How To Tell a Child About the Death of a Pet
Pets are wonderful additions to families, especially those with children. Research from the American Academy of Child & Adolescent Psychiatry notes that children raised with pets have high self-confidence and self-esteem, and they benefit from the companionship, affection, and physical activity a pet can provide. Pet loss, however, is often a child’s first experience with death, and guiding them through these painful feelings can feel overwhelming. Here’s how to handle it.
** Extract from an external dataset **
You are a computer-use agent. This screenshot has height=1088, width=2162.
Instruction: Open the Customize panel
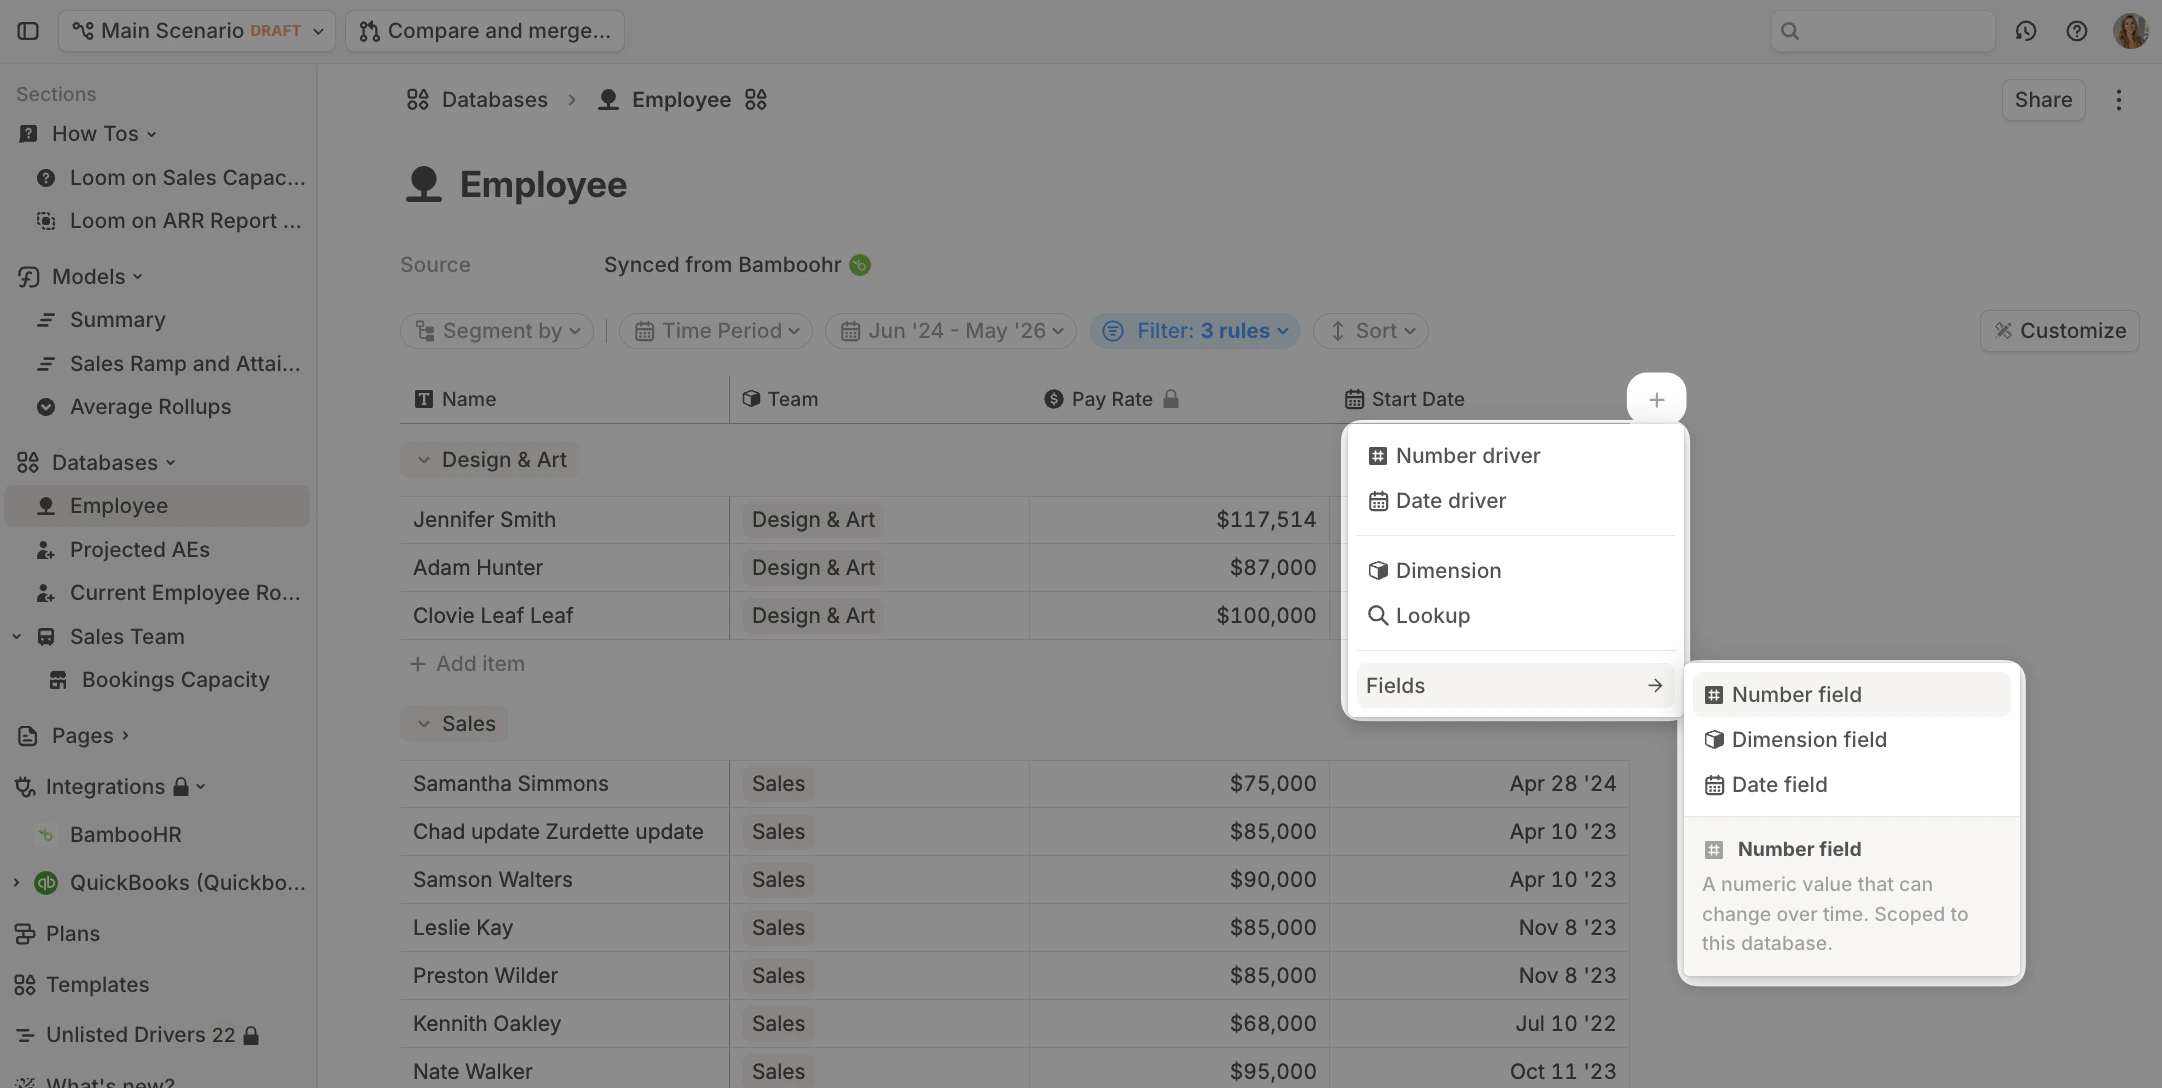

Instead of telling your child that Fluffy went off to a farm where she can run and play forever, Landsberger recommends facing the issue gently, but honestly. “Leverage the opportunity for bonding, connection, and support. Ask the child proactively how they are feeling, and share openly, with a blend of compassion, strength, and vulnerability, how you are feeling,” she says. Remember that your child is looking to you for how they should react to complicated feelings, Landsberger adds. Show them that grief is normal, and that it’s a good thing to look back on your pet’s life with love.
How To Support Someone Going Through Pet Loss
There are books and articles aplenty about how to support a friend when they’ve lost a loved one, but helping someone through pet loss is not as widespread a topic. If you aren’t the one that lost a pet, but you love someone who’s grieving, it’s important you know how to help them. Here’s what to do.
Provide Tangible Care
When someone is in mourning, it’s hard for them to think clearly. So while your inquiry about what you can do to help is well-meaning, it may put an extra mental burden on your friend. Landsberger recommends providing concrete ways to help, like offering to assist your friend with chores or making them dinner. Help them research care resources, like therapy and support groups. Love them with your hands and feet as well as your heart and mind.
As simple as it sounds, demonstrating to your friend that you’re still there and that you still care can be incredibly healing. “After a few weeks, support for community can disappear, but the grief is still there. Set a reminder in your calendar to check in, so they’re reminded how much you care when they may be at their loneliest,” Landsberger recommends.
The Bottom Line
Grief is a journey, and that applies to pet loss as well. “The grief you feel now is another manifestation of how much love you felt with your pet, and how tender your relationship was while they were alive,” Landsberger concludes. “Their love will always remain with you — and that, in the end, is a beautiful thing.”